A collection of some of the items that will be on sale next week at The Big Heap in Tucson. Photo collage courtesy of The Big Heap/Lori Cowherd.

The organizers describe it as “a meandering village of uniqueness.” One of its visitors called it a “vintage Woodstock”.

The Big Heap is the baby of friends Mickey Meulenbeek , a gallery owner and interior designer, and Lori Cowherd, an artist and graphic designer. After meeting in their home town of Cave Creek, AZ, the two began the monthly Thieves Market flea market.

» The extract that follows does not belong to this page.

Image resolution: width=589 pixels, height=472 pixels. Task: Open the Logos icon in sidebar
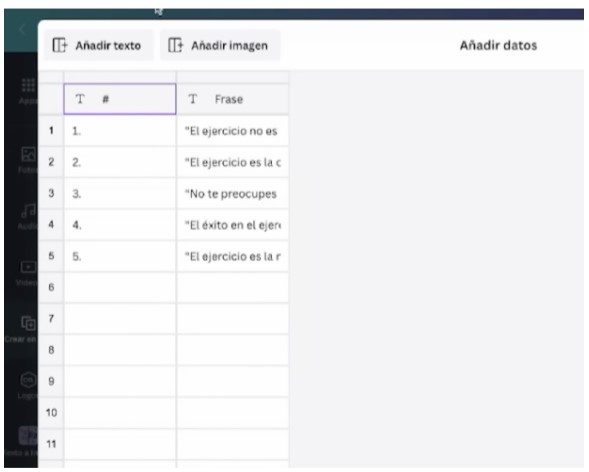(28, 380)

Thieves Market has been named one of the best flea markets in the country by The Huffington Post. Then they started The Big Heap, a three-day curated event that brings together artists, pickers and dealers.

The Big Heap events in Scottsdale and Flagstaff attract vendors and ‘pickers’ from many different states.  This week it makes its debut at Old Tucson Studios on April 11 and 12.

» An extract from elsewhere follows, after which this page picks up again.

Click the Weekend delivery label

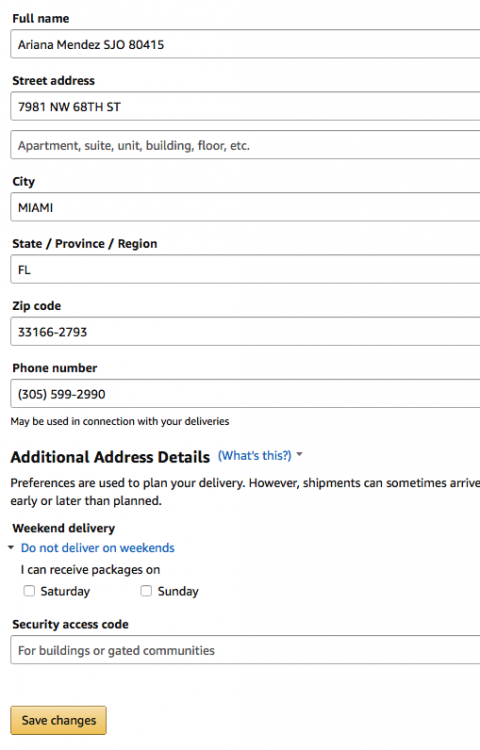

Vintage has featured more and more heavily in their event, say Lori and Mickey, largely because they both like the mid-century aesthetic. (Micki is a former friend of Tucson-based mid century furniture designer Max Gottschalk).

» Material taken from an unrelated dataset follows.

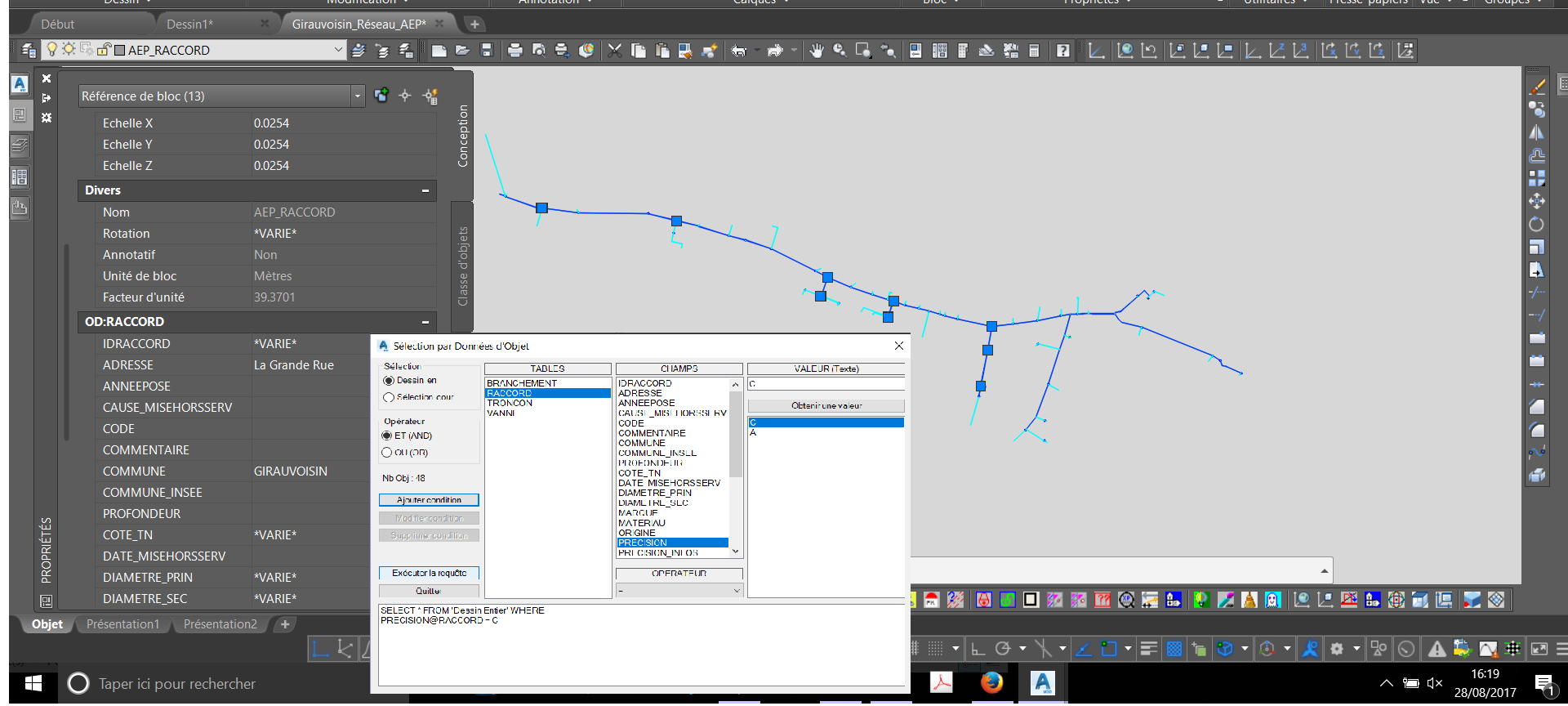Click the Quick Select icon in Properties
The image size is (1568, 706).
(x=430, y=96)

Here are our picks of what to love at The Big Heap:


Aaron Voigt. This metal artist from Mesa, Arizona learned his welding skills from his father. He constructs his retro-style tin pieces – mostly robots – from machines, aircraft, cars and household fixtures, finding them at junk yards and swap meets. “The robots have the characteristics of an old tin toy,” he says, explaining their popularity with the public. His pieces sell from $25 up to $6000. Aaron’s work is currently on display at Terminal 4’s Mosaic Gallery at Phoenix Sky Harbor Airport. You can also find him at Popcycle in Tucson.

Redhead Sadie Vintage. Jenny Kuller describes her Phoenix boutique as “like shopping at your favorite grandma’s house”. She loves anything that reminds her of her grandmothers and aunties, from the early ‘60s and further back. She carries vintage clothing, accessories and jewelry.


A concrete planter with recycled bottles from Bottle Rocket.


Bottle Rocket Design. This Tucson company makes glassware, lighting and, now, concrete planters from re-purposed bottles. The planters are made from concrete with 75% recycled glass and molded using reclaimed plastic and Styrofoam molds. Read more about them here.


A piece from the Tucson Junk Girls. Photo courtesy of Tucson Junk Girls.

The Tucson Junk Girls. “They” are Sheri Gribbs of Reloved Junk, Kassandra Labonte of Painted Lovely and Julie Peterson of Junkaddicts. Three years ago they started fixing up and selling pieces they had been collecting for years. At The Big Heap, look out for some unique side tables and reupholstered chairs. They have a booth at 22nd Street Antique Mall and in April two of them plus a couple of other fixer-uppers open No4 and Company, a store in Green Valley.